04/09/08
Desde que surgiram, há 5.500 anos, na Mesopotâmia e no Vale do rio Nilo, no Egito, as cidades vêm se desenvolvendo de maneira geométrica gerando um expressivo déficit urbano: entre os anos 1800 e 2000, a população cresceu seis vezes, o PIB 100 vezes e a mobilidade (km/pessoa/dia) foi multiplicada por 1000. Resultado: atualmente, 19 cidades contam com mais de 10 milhões de habitantes, número que chegará a 27 dentro de 20 anos. Dado igualmente preocupante é que, pela primeira vez desde 2007, 50% da população mundial vive nas zonas urbanas, percentual que deverá subir para 60% até 2030 e para 75% em 2050, segundo estimativa da Organização das Nações Unidas.

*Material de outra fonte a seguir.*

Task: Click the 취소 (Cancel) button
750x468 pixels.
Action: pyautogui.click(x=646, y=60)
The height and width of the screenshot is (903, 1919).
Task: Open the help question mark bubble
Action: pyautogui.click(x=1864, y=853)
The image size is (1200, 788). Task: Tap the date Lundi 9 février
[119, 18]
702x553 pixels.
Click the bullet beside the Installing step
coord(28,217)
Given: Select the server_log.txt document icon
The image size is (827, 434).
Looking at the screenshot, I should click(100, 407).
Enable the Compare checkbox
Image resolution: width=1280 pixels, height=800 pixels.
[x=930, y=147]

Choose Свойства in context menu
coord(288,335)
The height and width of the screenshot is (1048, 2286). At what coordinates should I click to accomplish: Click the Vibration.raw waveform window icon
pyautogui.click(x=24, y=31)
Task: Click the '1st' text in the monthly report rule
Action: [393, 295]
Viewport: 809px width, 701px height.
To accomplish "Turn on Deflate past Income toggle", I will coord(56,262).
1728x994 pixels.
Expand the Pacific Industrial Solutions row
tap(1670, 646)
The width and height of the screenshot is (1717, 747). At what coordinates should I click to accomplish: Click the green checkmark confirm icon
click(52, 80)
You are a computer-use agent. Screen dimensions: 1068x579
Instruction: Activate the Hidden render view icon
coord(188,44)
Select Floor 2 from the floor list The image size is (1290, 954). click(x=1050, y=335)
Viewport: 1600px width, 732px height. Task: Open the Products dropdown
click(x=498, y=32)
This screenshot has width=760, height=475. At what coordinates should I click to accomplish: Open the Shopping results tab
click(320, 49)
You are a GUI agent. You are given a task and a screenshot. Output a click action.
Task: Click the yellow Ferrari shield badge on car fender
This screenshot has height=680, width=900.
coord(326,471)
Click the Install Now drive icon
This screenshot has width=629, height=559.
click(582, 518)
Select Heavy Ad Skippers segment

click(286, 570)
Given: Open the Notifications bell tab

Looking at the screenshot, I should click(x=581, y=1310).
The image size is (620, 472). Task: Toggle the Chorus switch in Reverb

Embora a alta densidade populacional reduza custos de produção e crie um enorme mercado consumidor de bom poder aquisitivo para a viabilidade dos negócios, por outro lado, compromete o desenvolvimento, o que exige planejamento e gerenciamento urbano para garantir sustentabilidade ambiental e qualidade de vida. “E o transporte sustentável, no seu conceito mais amplo, é a chave para o crescimento ordenado e saudável”, diz o presidente do Centro de Transporte Sustentável – CTS Brasil, Luiz Antonio Lindau, para quem, “vivemos o círculo vicioso do crescimento do tráfego num processo realimentador que envolve o tráfego de automóveis propriamente dito, o uso da terra para ruas e avenidas, as emissões de CO2, barulhos, acidentes e assim sucessivamente.